▸ Supplied text
+-------+

Note that it’s often worth using orthogonal prediction approaches. RFdiffusion is based on RoseTTAFold, so there’s a chance that RFdiffusion produces backbone structures which RoseTTAFold just happens to like, but which don’t actually fold all that well. By using an orthogonal prediction approach (e.g. AlphaFold or OpenFold), you can minimize the potential that you’ve hit a blind spot in any one technique. With design, you don’t have to stick with the one sequence - you can generate a large number of possible designs, and only experimentally test those designs which different techniques have a consensus on.
Pick one or more sequences to predict with ColabFold.
If you have a Google (e.g. Gmail) account, you can run it online at https://colab.research.google.com/github/sokrypton/ColabFold/blob/main/AlphaFold2.ipynb. This is the recommended approach for today, as you can make use of Google’s GPUs.
If running online is not feasible, you can try running it locally. However, the workshop machines do not have GPUs compatible with ColabFold, so running the prediction on CPUs will take a long time
mkdir colabfold
head -n 2 mpnn_full/seqs/rfdaa_0.fa > selected_struct.fa # Or pick your favorite output structure
gedit selected_struct.fa # Edit the first line (with `>`) to give it a short name
export CUDA_VISIBLE_DEVICES="" # Tell colabfold that the GPUs aren't usable.
colabfold_batch selected_struct.fa colabfold --amber
(Note that local running on a GPU cluster is recommended for actual production runs, as that permits higher throughput.)
Compare the refolded structure with that of the RFdiffusion design. How close is the fold? Additionally, compare the pLDDT (the predicted accuracy) of the folded model, particularly in the region where you diffused the loop. Does AlphaFold think that region will be stably folded?
Current ML folding approaches aren’t suited for refolding with ligands. While AlphaFold3 and RoseTTAFoldAA can theoretically handle ligands, the public server version of AlphaFold3 does not allow use of arbitrary ligands (only a small number of pre-selected ones), and the locally installable version has restrictions on using the output. While RoseTTAFoldAA is publicly available and does support arbitrary ligands, given the fact that RFdiffusionAA is based on RoseTTAFoldAA, its ability to independently verify the ligand positioning may be lacking. Other ML folding approaches which can handle ligands (such as Chi-1 and Boltz-1) might potentially also be used.

+-------+

▸ Extracted data
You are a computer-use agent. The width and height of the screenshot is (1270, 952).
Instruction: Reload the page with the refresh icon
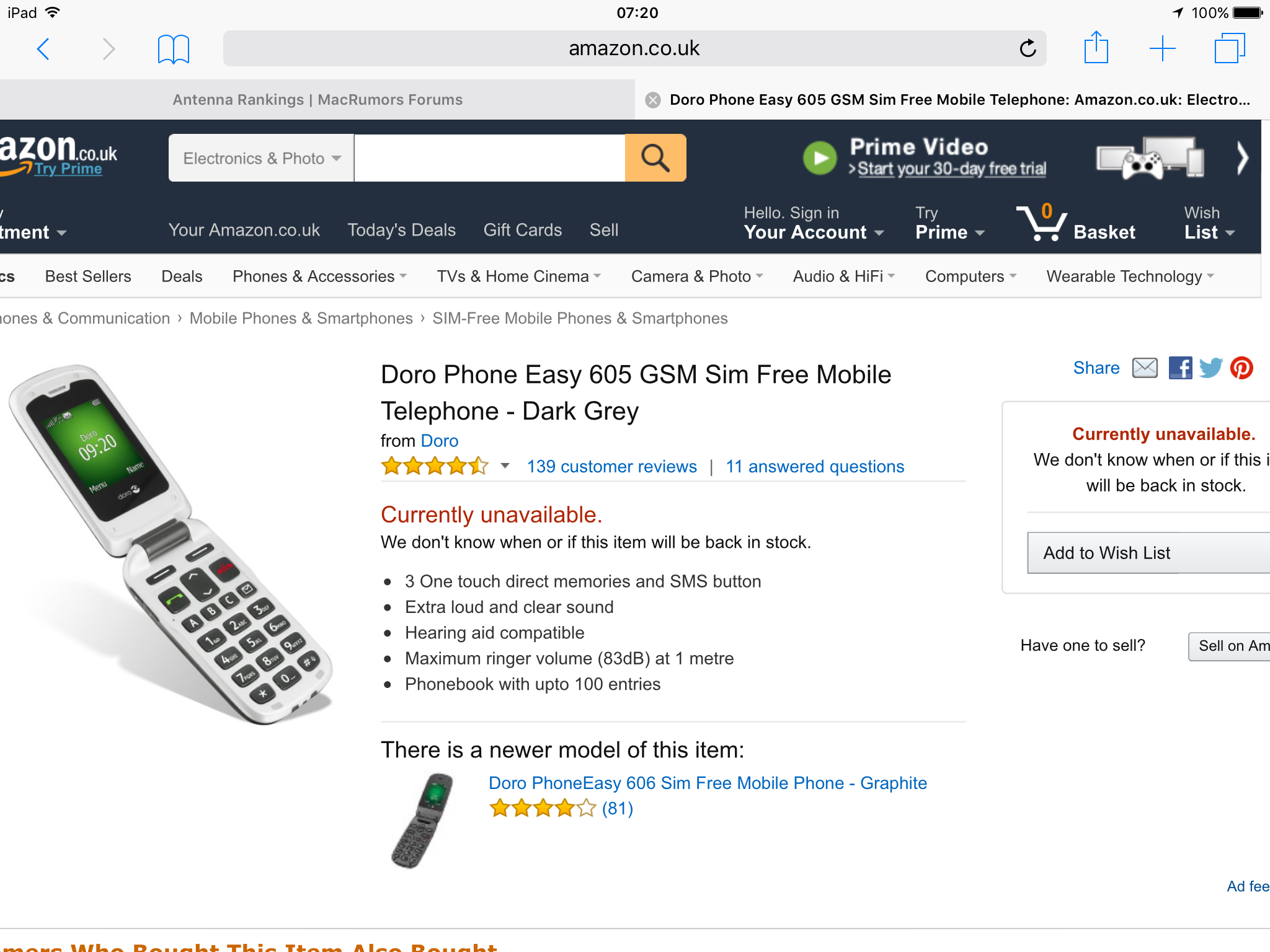pos(1028,48)
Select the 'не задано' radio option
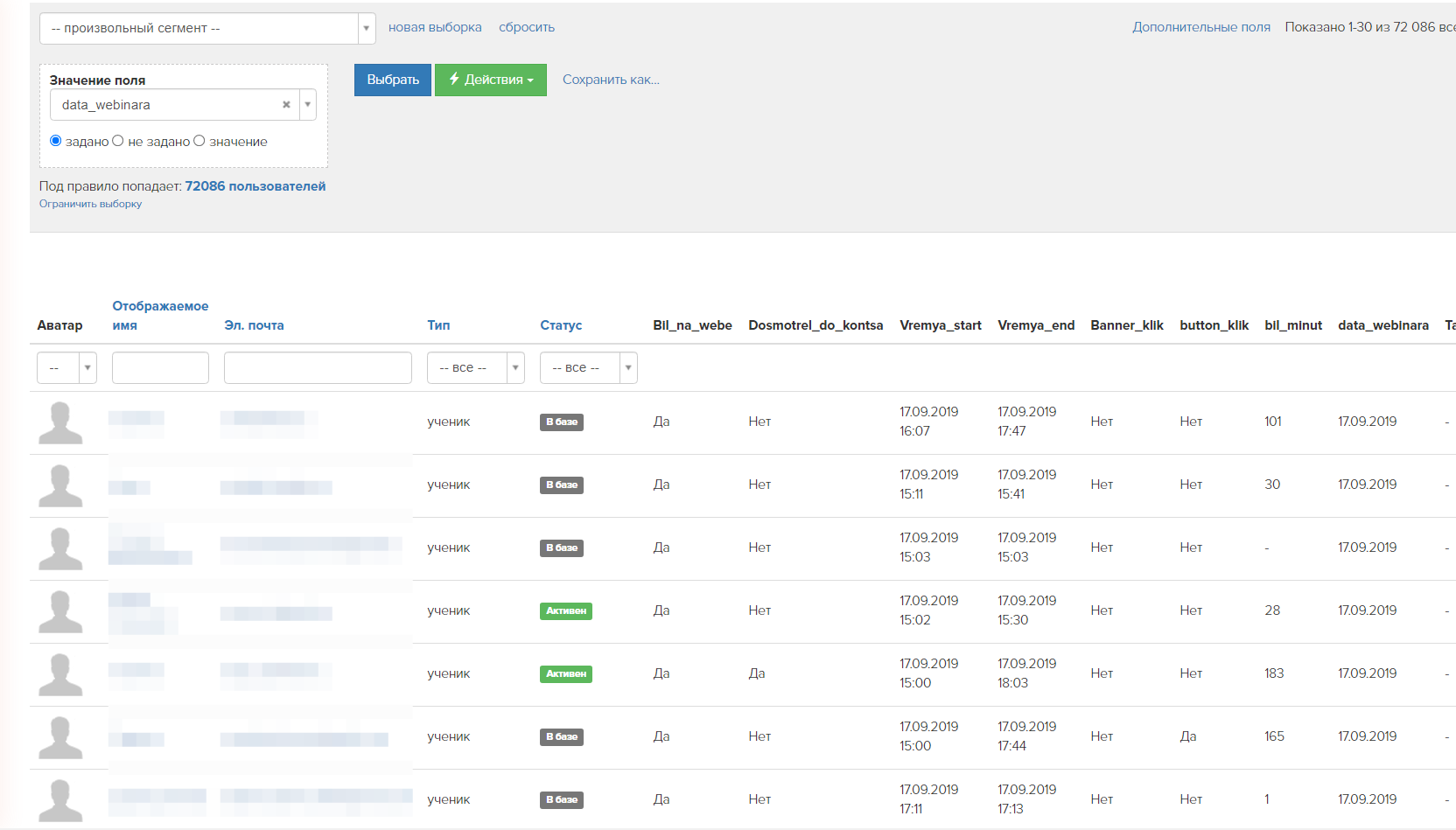 [118, 141]
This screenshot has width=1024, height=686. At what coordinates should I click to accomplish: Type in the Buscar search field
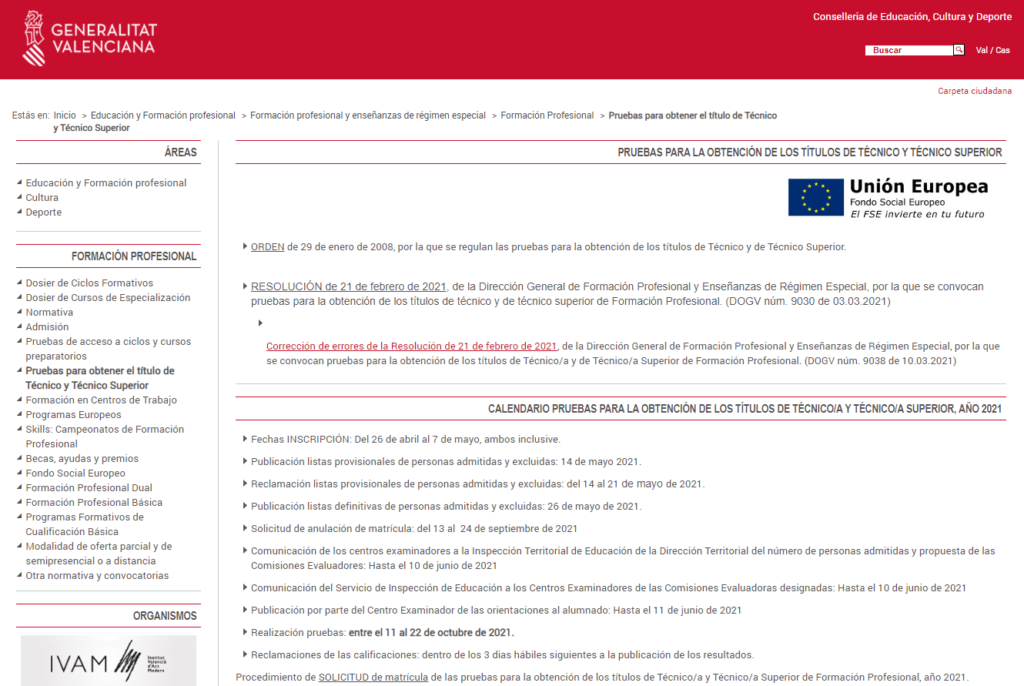[908, 50]
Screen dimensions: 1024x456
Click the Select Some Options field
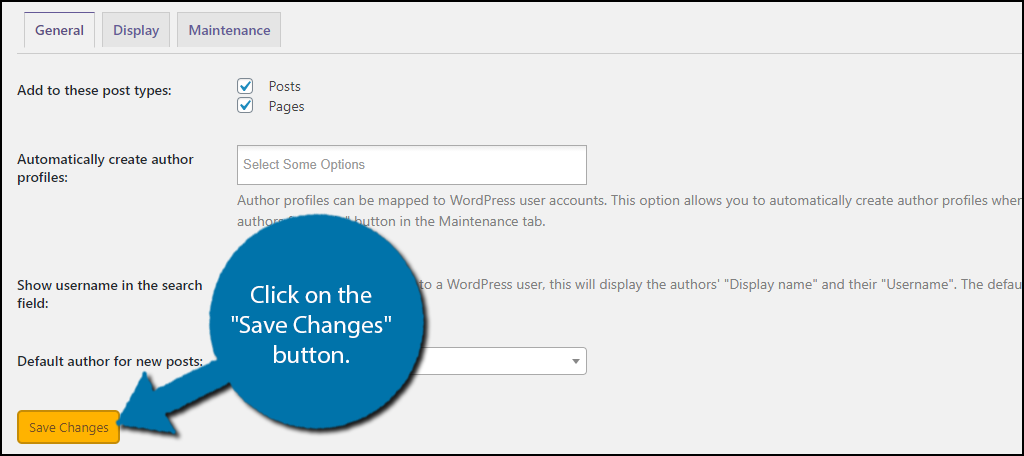(x=411, y=164)
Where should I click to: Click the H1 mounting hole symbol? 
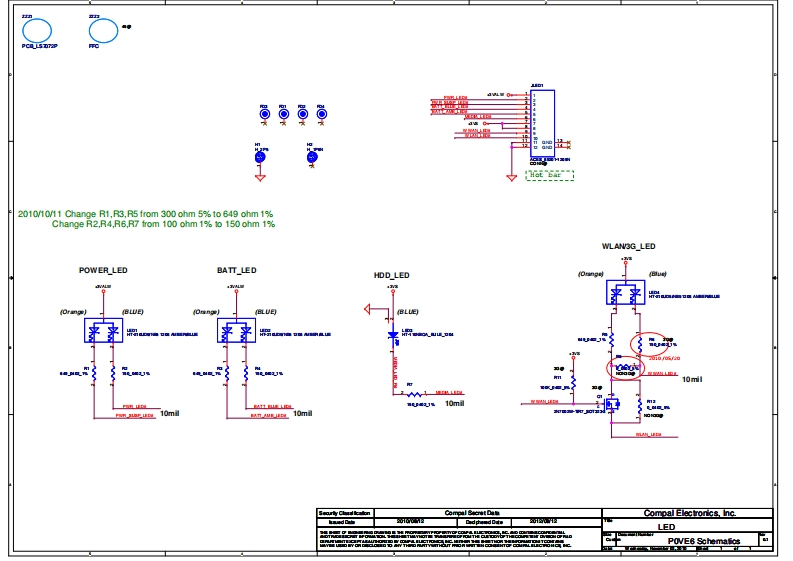click(x=260, y=156)
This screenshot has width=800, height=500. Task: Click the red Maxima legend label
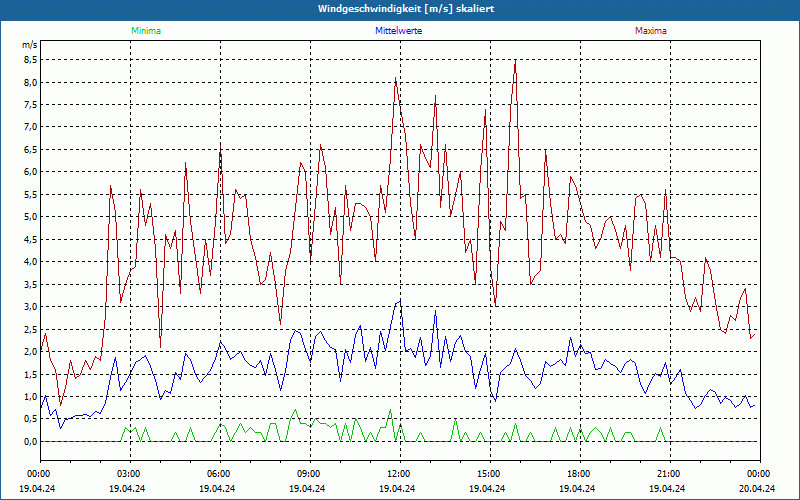click(650, 31)
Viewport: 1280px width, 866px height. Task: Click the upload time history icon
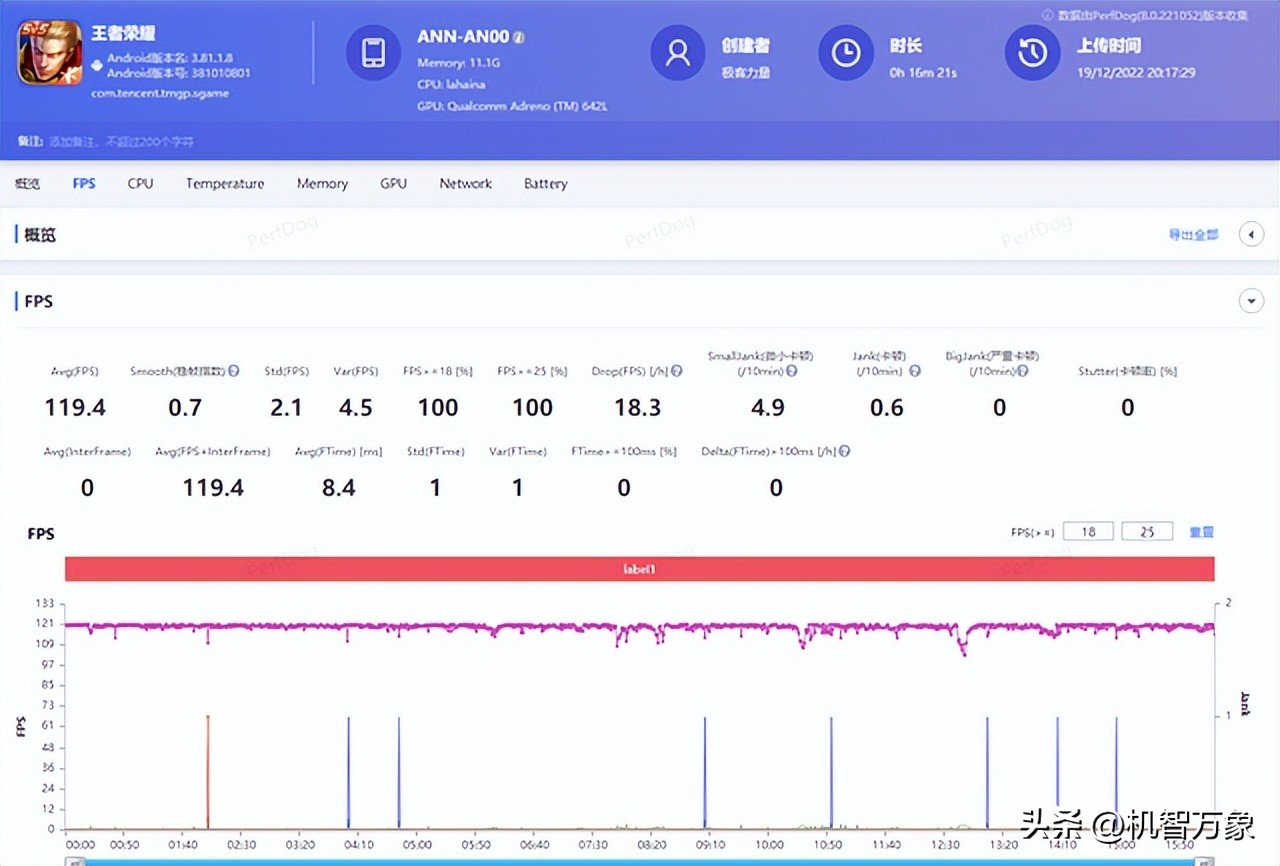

+-------+

▸ Exercise requirements
1. Answer these questions from the ColabFold refolding text:
(a) On which model is RFdiffusion based?
(b) Why is running ColabFold online the recommended approach for today?
(c) Which two ML folding approaches that can handle ligands does the text say might potentially also be used?
2. Proceed with the ColabFold refolding text, starting after its final sentence.
The rows are separate material and do not belong to the ColabFold refolding text.

▸ Answers for this exercise
1.
(a) RoseTTAFold.
(b) Running it online lets you make use of Google's GPUs.
(c) Chi-1 and Boltz-1.

2.
If you have an apo structure from refolding, and wish to see if the ligand will robustly bind in the location where it has been designed to, it is helpful to use a ligand docking protocols to see if the refolded binding pocket is structured properly to support ligand binding.
# If you're interested in trying ligand redocking, take a look at the RosettaLigand small molecule docking tutorials available at <https://meilerlab.org/tutorials/>
In this tutorial a number of different validation and analysis approaches were discussed. Not all approaches would be necessary for all design protocols, and depending on what you want in your design, you may need to add other filters and analysis steps. A design pipeline is often an iterative approach, strengthening the analysis and filtering to address pathologies seen during the design process or loosening the filtering criteria to let sufficient number of designs through. You’ll need to adjust the balance such that you get designs you’re happy with. Additionally, keep in mind that in any production design run you are likely to produce a large number of possible variants at any given stage, and you should expect that most of them will not actually be high quality.